──────── RECORDS SUPPLIED ────────

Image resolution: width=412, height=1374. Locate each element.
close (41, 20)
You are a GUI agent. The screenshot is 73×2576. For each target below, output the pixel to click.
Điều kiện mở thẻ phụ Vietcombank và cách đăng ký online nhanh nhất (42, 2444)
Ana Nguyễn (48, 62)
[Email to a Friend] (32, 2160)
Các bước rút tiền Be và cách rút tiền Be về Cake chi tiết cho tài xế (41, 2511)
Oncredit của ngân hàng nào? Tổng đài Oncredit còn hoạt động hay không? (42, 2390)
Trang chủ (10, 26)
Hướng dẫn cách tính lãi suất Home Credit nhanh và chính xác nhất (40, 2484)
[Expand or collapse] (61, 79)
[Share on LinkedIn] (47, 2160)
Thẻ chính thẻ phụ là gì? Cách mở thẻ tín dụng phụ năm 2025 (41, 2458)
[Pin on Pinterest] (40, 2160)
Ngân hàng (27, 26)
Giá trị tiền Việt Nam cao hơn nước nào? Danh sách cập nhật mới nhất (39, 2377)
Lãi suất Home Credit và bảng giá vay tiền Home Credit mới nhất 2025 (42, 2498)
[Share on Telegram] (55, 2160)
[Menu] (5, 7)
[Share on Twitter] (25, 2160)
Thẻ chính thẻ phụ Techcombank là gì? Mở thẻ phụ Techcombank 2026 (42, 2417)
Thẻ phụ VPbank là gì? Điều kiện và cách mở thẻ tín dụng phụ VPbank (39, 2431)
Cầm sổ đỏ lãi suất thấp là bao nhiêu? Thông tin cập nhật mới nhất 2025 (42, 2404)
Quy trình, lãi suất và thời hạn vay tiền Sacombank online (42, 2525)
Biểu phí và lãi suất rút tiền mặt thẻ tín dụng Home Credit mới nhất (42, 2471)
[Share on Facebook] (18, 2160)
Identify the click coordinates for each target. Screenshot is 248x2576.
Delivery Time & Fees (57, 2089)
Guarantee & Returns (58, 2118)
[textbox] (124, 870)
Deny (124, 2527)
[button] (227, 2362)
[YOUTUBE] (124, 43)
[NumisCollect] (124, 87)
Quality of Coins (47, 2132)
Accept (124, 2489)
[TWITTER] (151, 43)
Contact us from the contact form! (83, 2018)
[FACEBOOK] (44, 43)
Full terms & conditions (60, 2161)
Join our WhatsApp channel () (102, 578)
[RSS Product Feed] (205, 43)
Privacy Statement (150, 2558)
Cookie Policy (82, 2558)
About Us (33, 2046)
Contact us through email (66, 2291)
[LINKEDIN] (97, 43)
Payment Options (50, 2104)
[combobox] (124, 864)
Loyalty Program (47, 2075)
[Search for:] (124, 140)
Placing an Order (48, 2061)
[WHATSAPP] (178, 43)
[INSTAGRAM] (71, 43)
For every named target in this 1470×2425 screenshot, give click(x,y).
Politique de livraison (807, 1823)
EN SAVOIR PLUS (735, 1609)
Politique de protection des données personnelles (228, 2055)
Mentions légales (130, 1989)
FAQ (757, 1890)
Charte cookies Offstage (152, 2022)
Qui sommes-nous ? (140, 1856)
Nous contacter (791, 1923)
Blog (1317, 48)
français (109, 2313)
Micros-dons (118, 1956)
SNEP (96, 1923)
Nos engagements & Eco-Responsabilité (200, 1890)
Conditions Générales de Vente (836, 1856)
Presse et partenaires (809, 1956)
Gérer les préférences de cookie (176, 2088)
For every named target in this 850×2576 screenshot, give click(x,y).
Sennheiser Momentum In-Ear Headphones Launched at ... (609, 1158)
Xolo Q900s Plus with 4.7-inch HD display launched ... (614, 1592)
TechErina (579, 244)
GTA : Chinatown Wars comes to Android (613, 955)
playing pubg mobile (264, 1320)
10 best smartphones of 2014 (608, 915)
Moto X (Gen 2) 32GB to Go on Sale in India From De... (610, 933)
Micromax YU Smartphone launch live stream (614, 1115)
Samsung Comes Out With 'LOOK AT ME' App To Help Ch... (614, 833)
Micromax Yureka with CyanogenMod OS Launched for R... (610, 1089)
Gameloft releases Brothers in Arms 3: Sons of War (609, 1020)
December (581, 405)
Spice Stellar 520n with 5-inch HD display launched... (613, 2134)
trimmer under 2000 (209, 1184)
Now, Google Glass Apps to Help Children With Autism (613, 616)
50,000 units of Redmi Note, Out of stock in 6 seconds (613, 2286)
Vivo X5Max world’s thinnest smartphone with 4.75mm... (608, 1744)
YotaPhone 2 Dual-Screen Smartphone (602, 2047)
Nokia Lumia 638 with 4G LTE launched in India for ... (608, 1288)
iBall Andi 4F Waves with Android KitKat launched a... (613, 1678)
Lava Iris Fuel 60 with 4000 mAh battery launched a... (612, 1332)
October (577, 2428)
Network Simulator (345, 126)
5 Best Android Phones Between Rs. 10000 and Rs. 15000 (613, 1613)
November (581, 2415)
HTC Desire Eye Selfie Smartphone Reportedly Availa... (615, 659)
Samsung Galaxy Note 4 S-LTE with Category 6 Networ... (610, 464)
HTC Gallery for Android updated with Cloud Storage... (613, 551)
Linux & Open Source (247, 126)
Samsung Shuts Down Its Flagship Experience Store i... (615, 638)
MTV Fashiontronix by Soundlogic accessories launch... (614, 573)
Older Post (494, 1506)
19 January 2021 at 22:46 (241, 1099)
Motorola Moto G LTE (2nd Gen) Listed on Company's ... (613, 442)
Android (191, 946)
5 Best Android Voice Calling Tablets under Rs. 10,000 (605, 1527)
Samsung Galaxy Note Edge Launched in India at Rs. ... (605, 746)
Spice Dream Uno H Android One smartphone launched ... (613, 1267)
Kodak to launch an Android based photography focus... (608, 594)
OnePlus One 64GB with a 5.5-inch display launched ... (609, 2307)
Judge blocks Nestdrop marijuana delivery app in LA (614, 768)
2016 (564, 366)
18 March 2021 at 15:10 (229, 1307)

────────

▶ **REQUIREMENT**:
Reproduce the data exactly, altering nothing.

▶ **TASK OUTPUT**:
Image resolution: width=412, height=1374. Locate each element.
close (41, 20)
You are a GUI agent. The screenshot is 73×2576. For each target below, output the pixel to click.
Điều kiện mở thẻ phụ Vietcombank và cách đăng ký online nhanh nhất (42, 2444)
Ana Nguyễn (48, 62)
[Email to a Friend] (32, 2160)
Các bước rút tiền Be và cách rút tiền Be về Cake chi tiết cho tài xế (41, 2511)
Oncredit của ngân hàng nào? Tổng đài Oncredit còn hoạt động hay không? (42, 2390)
Trang chủ (10, 26)
Hướng dẫn cách tính lãi suất Home Credit nhanh và chính xác nhất (40, 2484)
[Expand or collapse] (61, 79)
[Share on LinkedIn] (47, 2160)
Thẻ chính thẻ phụ là gì? Cách mở thẻ tín dụng phụ năm 2025 (41, 2458)
[Pin on Pinterest] (40, 2160)
Ngân hàng (27, 26)
Giá trị tiền Việt Nam cao hơn nước nào? Danh sách cập nhật mới nhất (39, 2377)
Lãi suất Home Credit và bảng giá vay tiền Home Credit mới nhất 2025 (42, 2498)
[Share on Telegram] (55, 2160)
[Menu] (5, 7)
[Share on Twitter] (25, 2160)
Thẻ chính thẻ phụ Techcombank là gì? Mở thẻ phụ Techcombank 2026 (42, 2417)
Thẻ phụ VPbank là gì? Điều kiện và cách mở thẻ tín dụng phụ VPbank (39, 2431)
Cầm sổ đỏ lãi suất thấp là bao nhiêu? Thông tin cập nhật mới nhất 2025 (42, 2404)
Quy trình, lãi suất và thời hạn vay tiền Sacombank online (42, 2525)
Biểu phí và lãi suất rút tiền mặt thẻ tín dụng Home Credit mới nhất (42, 2471)
[Share on Facebook] (18, 2160)
Identify the click coordinates for each target. Screenshot is 248x2576.
Delivery Time & Fees (57, 2089)
Guarantee & Returns (58, 2118)
[textbox] (124, 870)
Deny (124, 2527)
[button] (227, 2362)
[YOUTUBE] (124, 43)
[NumisCollect] (124, 87)
Quality of Coins (47, 2132)
Accept (124, 2489)
[TWITTER] (151, 43)
Contact us from the contact form! (83, 2018)
[FACEBOOK] (44, 43)
Full terms & conditions (60, 2161)
Join our WhatsApp channel () (102, 578)
[RSS Product Feed] (205, 43)
Privacy Statement (150, 2558)
Cookie Policy (82, 2558)
About Us (33, 2046)
Contact us through email (66, 2291)
[LINKEDIN] (97, 43)
Payment Options (50, 2104)
[combobox] (124, 864)
Loyalty Program (47, 2075)
[Search for:] (124, 140)
Placing an Order (48, 2061)
[WHATSAPP] (178, 43)
[INSTAGRAM] (71, 43)
For every named target in this 1470×2425 screenshot, give click(x,y).
Politique de livraison (807, 1823)
EN SAVOIR PLUS (735, 1609)
Politique de protection des données personnelles (228, 2055)
Mentions légales (130, 1989)
FAQ (757, 1890)
Charte cookies Offstage (152, 2022)
Qui sommes-nous ? (140, 1856)
Nous contacter (791, 1923)
Blog (1317, 48)
français (109, 2313)
Micros-dons (118, 1956)
SNEP (96, 1923)
Nos engagements & Eco-Responsabilité (200, 1890)
Conditions Générales de Vente (836, 1856)
Presse et partenaires (809, 1956)
Gérer les préférences de cookie (176, 2088)
For every named target in this 850×2576 screenshot, give click(x,y).
Sennheiser Momentum In-Ear Headphones Launched at ... (609, 1158)
Xolo Q900s Plus with 4.7-inch HD display launched ... (614, 1592)
TechErina (579, 244)
GTA : Chinatown Wars comes to Android (613, 955)
playing pubg mobile (264, 1320)
10 best smartphones of 2014 (608, 915)
Moto X (Gen 2) 32GB to Go on Sale in India From De... (610, 933)
Micromax YU Smartphone launch live stream (614, 1115)
Samsung Comes Out With 'LOOK AT ME' App To Help Ch... (614, 833)
Micromax Yureka with CyanogenMod OS Launched for R... (610, 1089)
Gameloft releases Brothers in Arms 3: Sons of War (609, 1020)
December (581, 405)
Spice Stellar 520n with 5-inch HD display launched... (613, 2134)
trimmer under 2000 (209, 1184)
Now, Google Glass Apps to Help Children With Autism (613, 616)
50,000 units of Redmi Note, Out of stock in 6 seconds (613, 2286)
Vivo X5Max world’s thinnest smartphone with 4.75mm... (608, 1744)
YotaPhone 2 Dual-Screen Smartphone (602, 2047)
Nokia Lumia 638 with 4G LTE launched in India for ... (608, 1288)
iBall Andi 4F Waves with Android KitKat launched a... (613, 1678)
Lava Iris Fuel 60 with 4000 mAh battery launched a... (612, 1332)
October (577, 2428)
Network Simulator (345, 126)
5 Best Android Phones Between Rs. 10000 and Rs. 15000 (613, 1613)
November (581, 2415)
HTC Desire Eye Selfie Smartphone Reportedly Availa... (615, 659)
Samsung Galaxy Note 4 S-LTE with Category 6 Networ... (610, 464)
HTC Gallery for Android updated with Cloud Storage... (613, 551)
Linux & Open Source (247, 126)
Samsung Shuts Down Its Flagship Experience Store i... (615, 638)
MTV Fashiontronix by Soundlogic accessories launch... (614, 573)
Older Post (494, 1506)
19 January 2021 at 22:46 (241, 1099)
Motorola Moto G LTE (2nd Gen) Listed on Company's ... (613, 442)
Android (191, 946)
5 Best Android Voice Calling Tablets under Rs. 10,000 (605, 1527)
Samsung Galaxy Note Edge Launched in India at Rs. ... (605, 746)
Spice Dream Uno H Android One smartphone launched ... (613, 1267)
Kodak to launch an Android based photography focus... (608, 594)
OnePlus One 64GB with a 5.5-inch display launched ... (609, 2307)
Judge blocks Nestdrop marijuana delivery app in LA (614, 768)
2016 (564, 366)
18 March 2021 at 15:10 (229, 1307)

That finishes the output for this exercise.